Ella cruzó los brazos encima del mármol de la mesa. Los mozalbetes, las señoras de la calceta, se habían levantado y salían en grupos.

—Tú no puedes ni siquiera imaginar lo que es la miseria, ni a qué bajezas puede llegar una mujer acosada por la suciedad y el hambre. Cuando Carlos llegó a Pueblanueva, cuando le conocí, estaba desesperada. Pensaba huir de casa y prostituirme. Pensaba… —hizo una pausa; Cayetano la miró y ya no dejó de mirarla— venderme a ti por mil pesetas y un equipo de ropa.

Cayetano se sobresaltó. La luz mala de sus ojos se concentró en dos puntos acerados, penetrantes. Clara parpadeó; luego intentó aguantar la mirada.

—¿Vas a contarme ahora que te vendiste a él? —preguntó Cayetano con voz brutal.

—Calla. No me he vendido a nadie gracias a Carlos. Se portó conmigo noblemente, me ayudó a recobrar la esperanza. Era natural, entonces, que me enamorase, y lo fue que él no se enamorase de mí. Tenía que parecerle despreciable. Pero tardé en comprenderlo, y eso me permitió mantener una ilusión y hacer lo que hice para ser la que soy.

—¿Quieres decir que te rechazó?

—¡No! Es demasiado decente para hacerlo —le temblaba la voz, hizo un esfuerzo—. Las cosas no llegaron a plantearse así. Sucedió lo que sucede tantas veces: que yo le quería y que él no me quería a mí. No podía quererme. Me conoció en el peor momento, supo de mí lo peor. Y aunque fue testigo de cómo salía de aquel trance, era natural que no olvidase… Eso es lo que pienso que pasó.

Cayetano dejó caer la cabeza y los hombros. Apoyado en la mano miraba los azulejos del pavimento.

—¡Tenía que haberle matado aquella noche!

—Eso no hubiera arreglado nada.

En el fondo del café, la cupletista, con un abrigo por encima de los hombros y un pañuelo colorado a la cabeza, dijo adiós al camarero. Se iba a cenar y volvería en seguida. Taconeando fuerte atravesó el salón y salió.
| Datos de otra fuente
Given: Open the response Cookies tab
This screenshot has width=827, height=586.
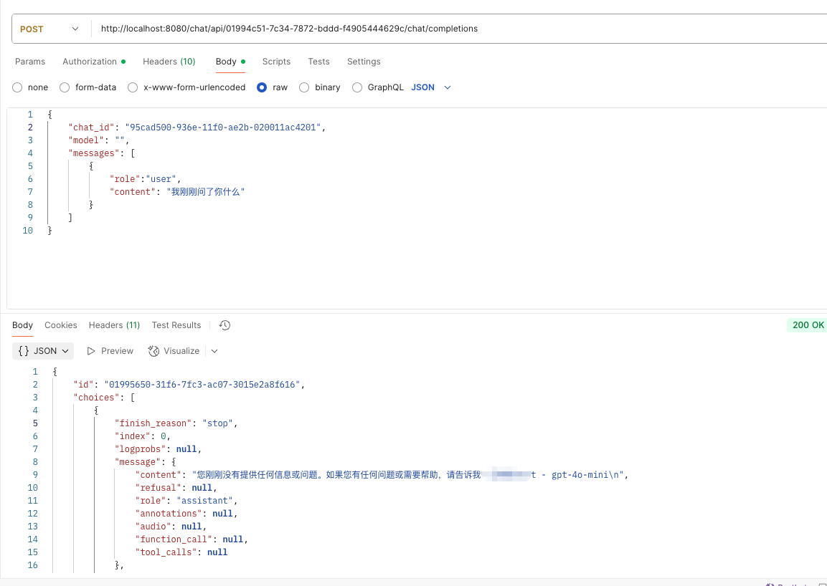Looking at the screenshot, I should tap(61, 325).
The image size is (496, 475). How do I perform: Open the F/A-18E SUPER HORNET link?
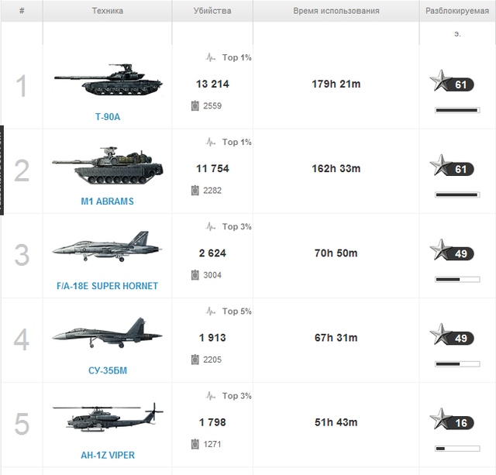click(x=107, y=286)
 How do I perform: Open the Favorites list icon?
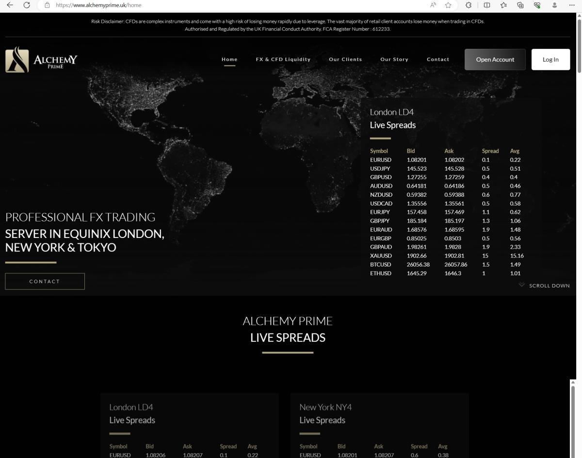click(503, 5)
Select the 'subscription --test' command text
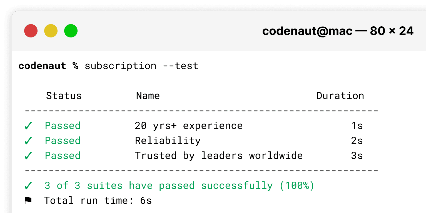 point(141,66)
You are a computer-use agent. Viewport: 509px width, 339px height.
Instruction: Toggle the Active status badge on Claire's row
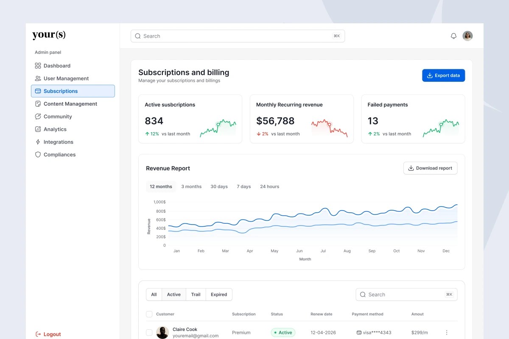(283, 333)
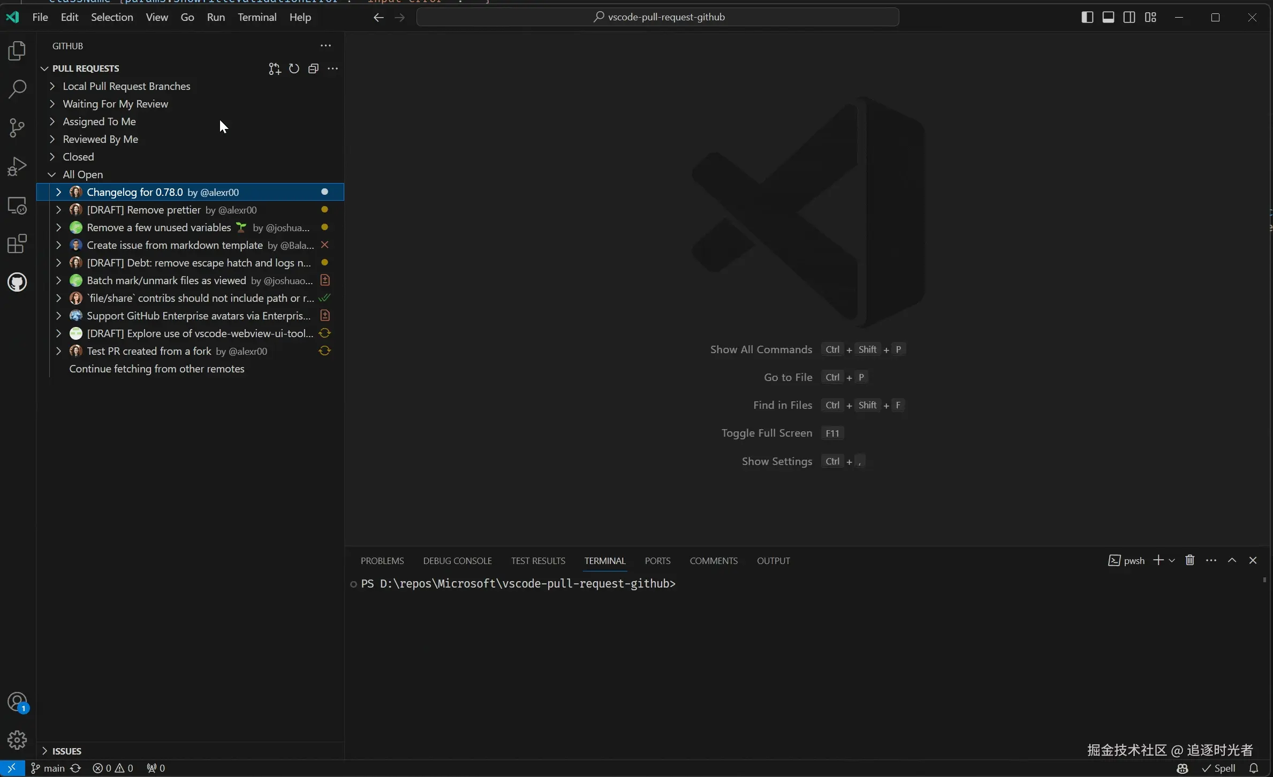Image resolution: width=1273 pixels, height=777 pixels.
Task: Switch to the COMMENTS panel tab
Action: coord(713,560)
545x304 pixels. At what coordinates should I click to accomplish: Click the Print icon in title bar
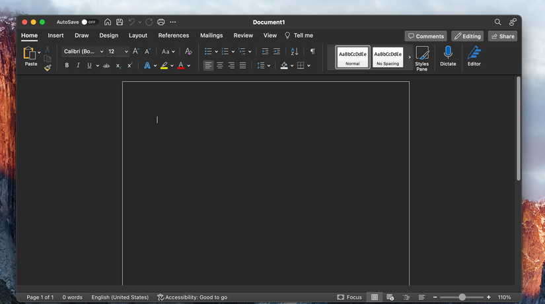coord(161,22)
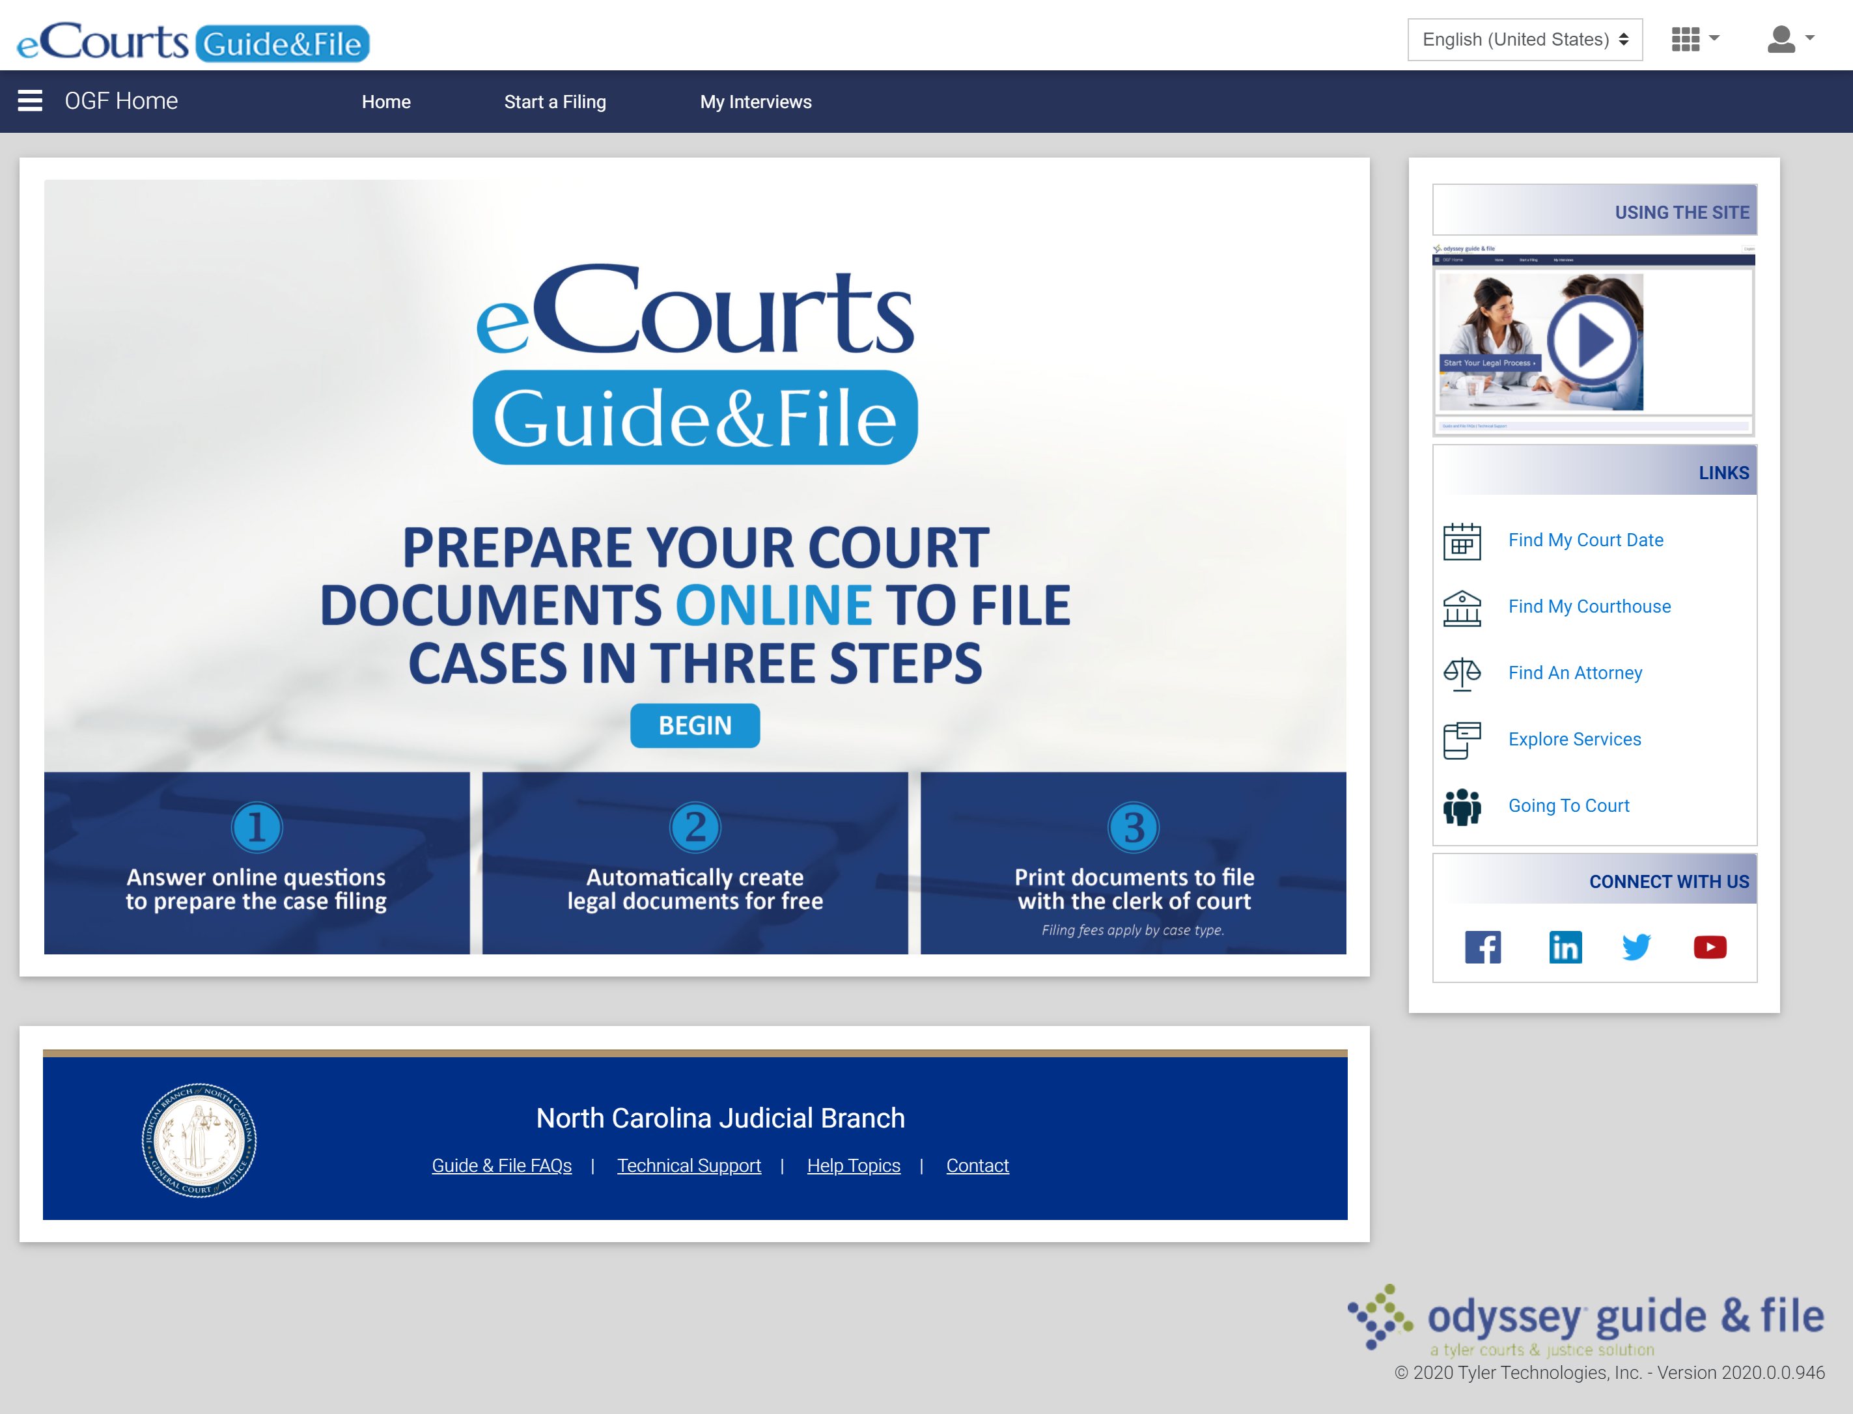Click the Going To Court icon
Viewport: 1853px width, 1414px height.
pyautogui.click(x=1461, y=805)

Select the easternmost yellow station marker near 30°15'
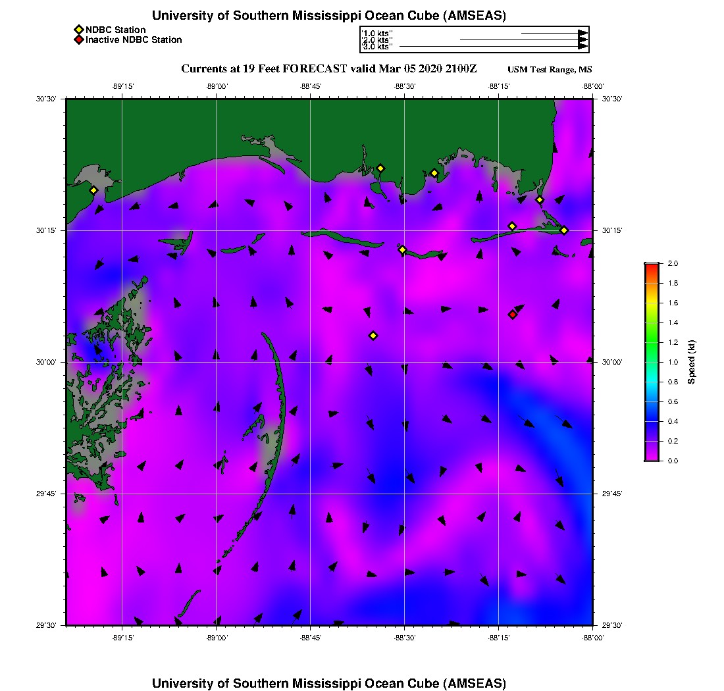click(x=564, y=230)
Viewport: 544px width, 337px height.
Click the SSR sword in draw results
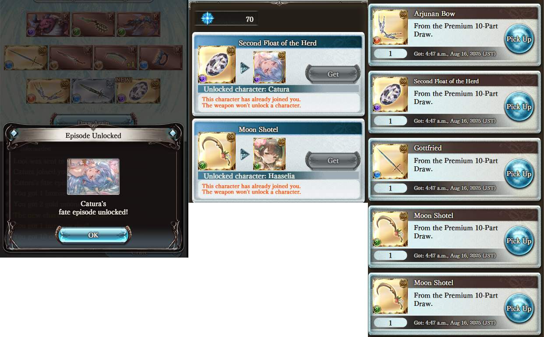[26, 58]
—Me hubiera importado menos de cualquier otro. Pero ¡Carlos, siempre Carlos…! ¡Treinta años de señorito Carlos convertido en mi sombra! —agarró con fuerza la mano de Clara y la apretó—. ¿Por qué me lo has contado? ¿No pudiste callarlo?

—Para que todo estuviera claro entre nosotros tenía que decirlo. Además…

—¿Es que hay un además?

—Sí. Un día me dijiste que eras el hombre más hombre de Pueblanueva. Ésta es la prueba.

—Hay cosas que un hombre no tolera. Y no sé qué es peor para la dignidad de uno. Si fueses lo que yo creí al principio te hubiese hecho mi querida. Pero la que Carlos Deza ha despreciado no puede ser mi mujer.

Golpeó la mesa con los puños cerrados.

—¡Carlos, precisamente Carlos! ¡Pues no iba a reírse poco!